Posted: February 1, 2013 at 9:16 am   /   by   /   comments (0)

Picton hospital may be more efficient health care provider than BGH

Is QHC making cuts to the wrong hospital? Was the determination process used to find $10 million stacked against the Picton and Trenton hospitals? Were the right questions asked?

Some health care insiders are beginning to ask some tough questions this week about the process and methods by which it was recommended that nine beds, maternity care and endoscopic procedures be cut from Prince Edward County Memorial Hospital to reduce costs at QHC.

The recommendations have aroused much furor in this community since they were announced just over a week ago—a community that has grown accustomed to seeing its much-loved hospital whittled away by successive QHC administrations in Belleville.

In response, QHC says folks in Prince Edward County need to understand that health care must change and they must overcome their attachment to this hospital and the past in order to improve overall care and lower costs.

But is this true? Does the data actually support the assertion that costs are higher in Picton than Belleville? The answer may in fact be no. QHC’s own statistics appear to show that the cost to treat virtually every commonly diagnosed condition is lower at PECMH than it is at BGH.

The length of time a patient spends in hospital is, in fact, a bit longer in Picton than in Belleville—but the overall cost of treating that patient is lower in Picton than at BGH. In an exercise in which the hospital corporation is working to find $10 million in annual operating savings, it would seem logical that lower costs, not length of stay, should be the measure. But that does not seem to have been the case.

QHC spokesperson Susan Rowe says, however, that these statistics are misleading. She says that BGH bears the cost of an array of services that are used by patients across the region.

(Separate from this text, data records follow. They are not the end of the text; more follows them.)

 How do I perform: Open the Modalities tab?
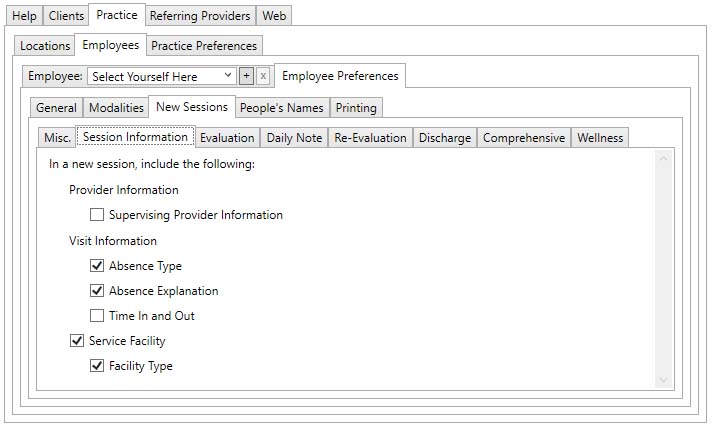(x=116, y=108)
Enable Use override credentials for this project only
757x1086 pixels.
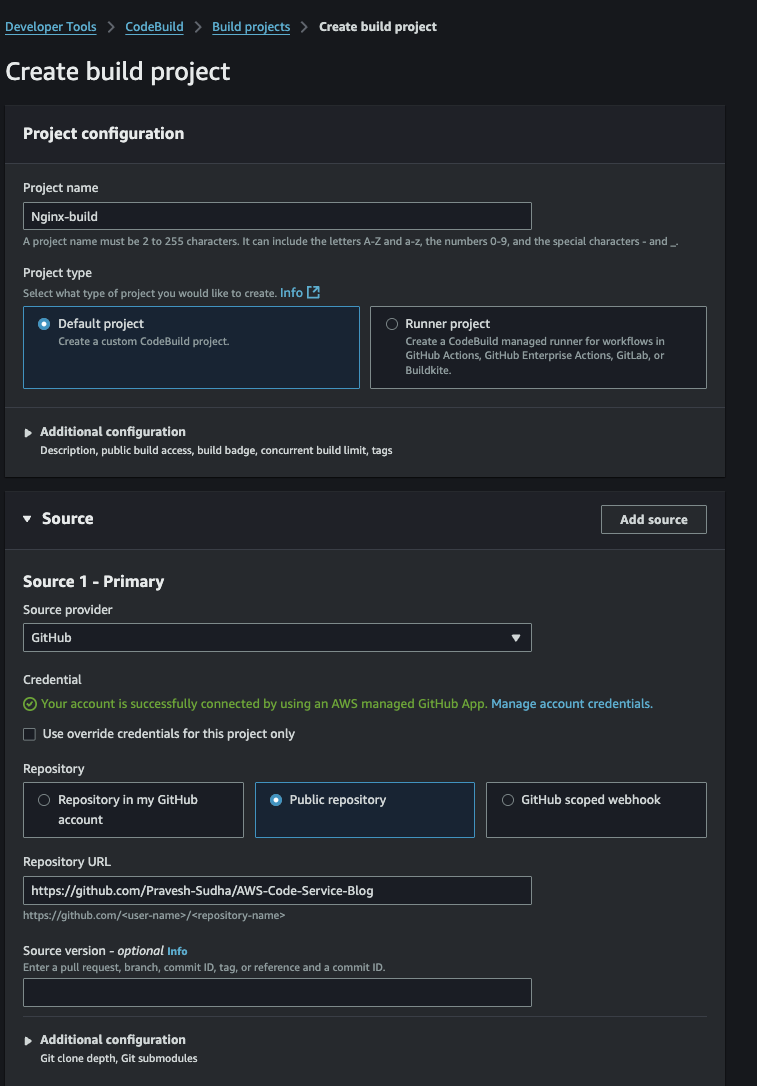tap(30, 734)
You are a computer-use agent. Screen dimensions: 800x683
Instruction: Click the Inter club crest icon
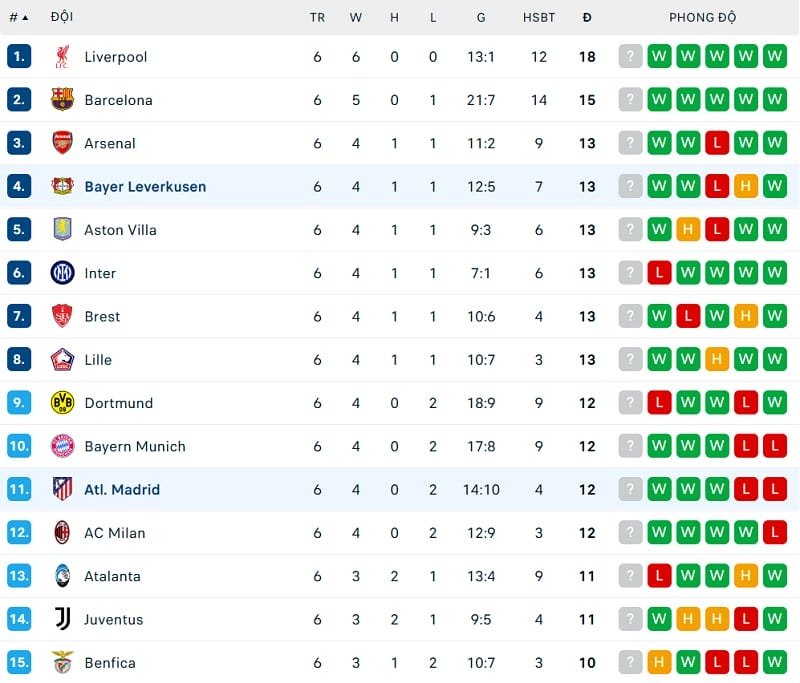[x=62, y=273]
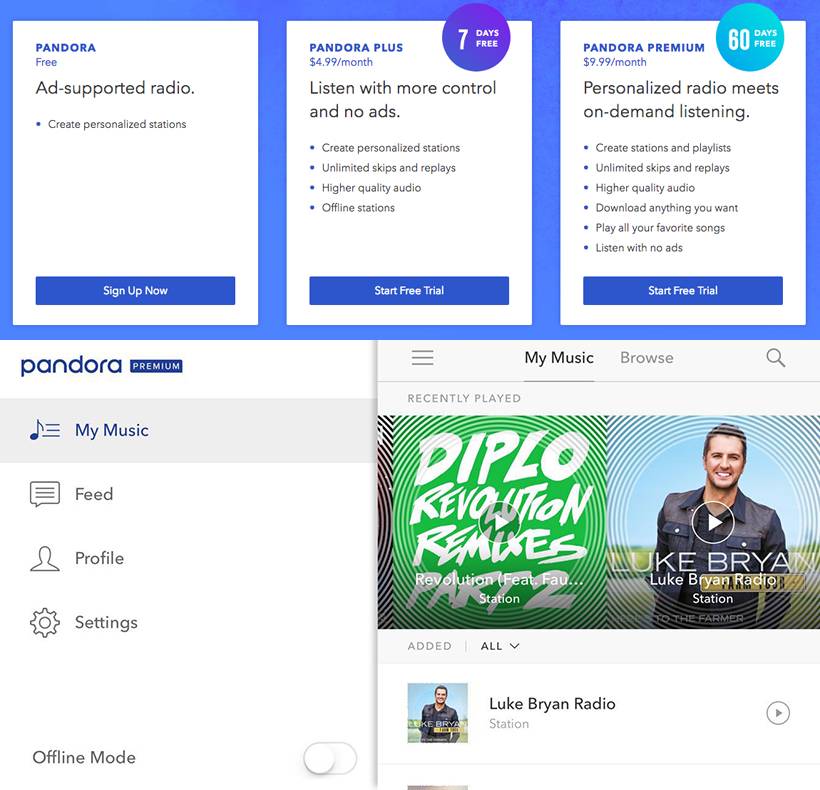Play Luke Bryan Radio recently played tile
The image size is (820, 790).
713,522
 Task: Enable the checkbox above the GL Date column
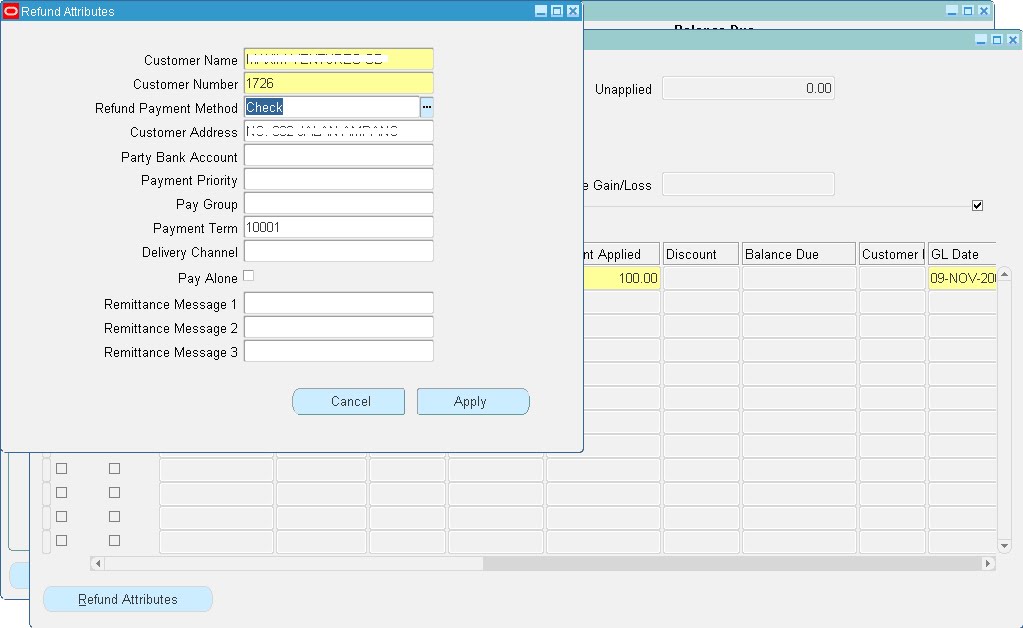pyautogui.click(x=977, y=205)
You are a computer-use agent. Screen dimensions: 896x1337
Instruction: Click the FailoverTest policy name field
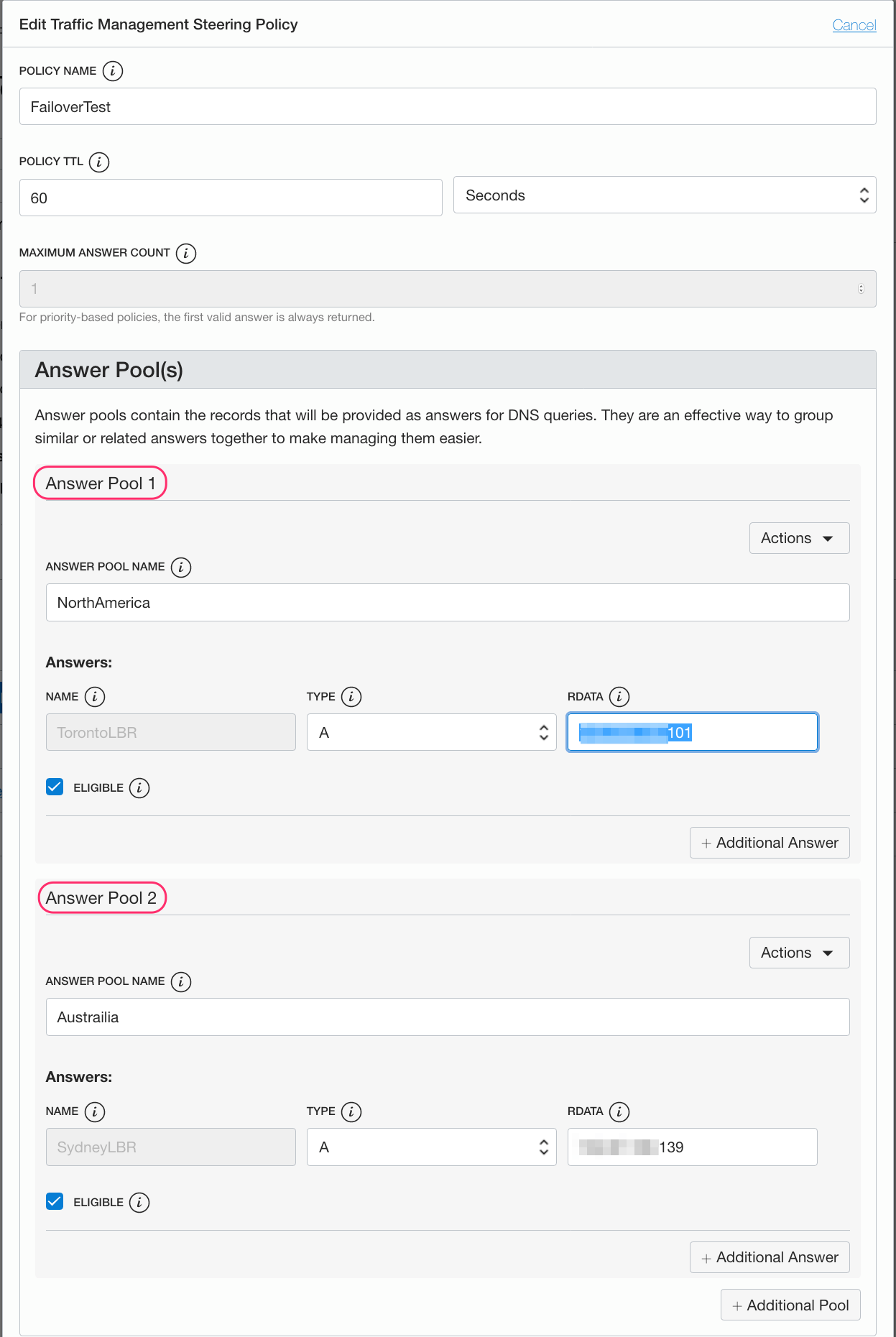click(x=447, y=107)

“The costs of the full-service lab in Belleville, pharmacy costs, diagnostic imaging, etc., are all built into the BGH cost-per-weighted case even though these are services used by inpatients at all four hospitals,” explained Rowe. “Naturally this would make PECMH appear to be very efficient because the costs have excluded any pharmacy, DI, lab tests, etc. that are being used by the PECMH patients.”

But Rowe acknowledges that it is not yet clear which is the more efficient hospital.

“We are attempting to create a more accurate analysis of the cost per patient at each hospital, but this has not been finalized yet,” said Rowe.

So how could this be? How could the six teams assembled to make recommended cuts to QHC’s administration to save $10 million, fail to measure each hospital based upon cost efficiency?

Part of this answer may lie in the composition of the six evaluation committees assembled to find $10 million in savings in the hospital corporation. None of their members, it appears, included physicians or health care professionals from Prince Edward County. The health care professionals with the most at stake in the recommended cuts weren’t at the table.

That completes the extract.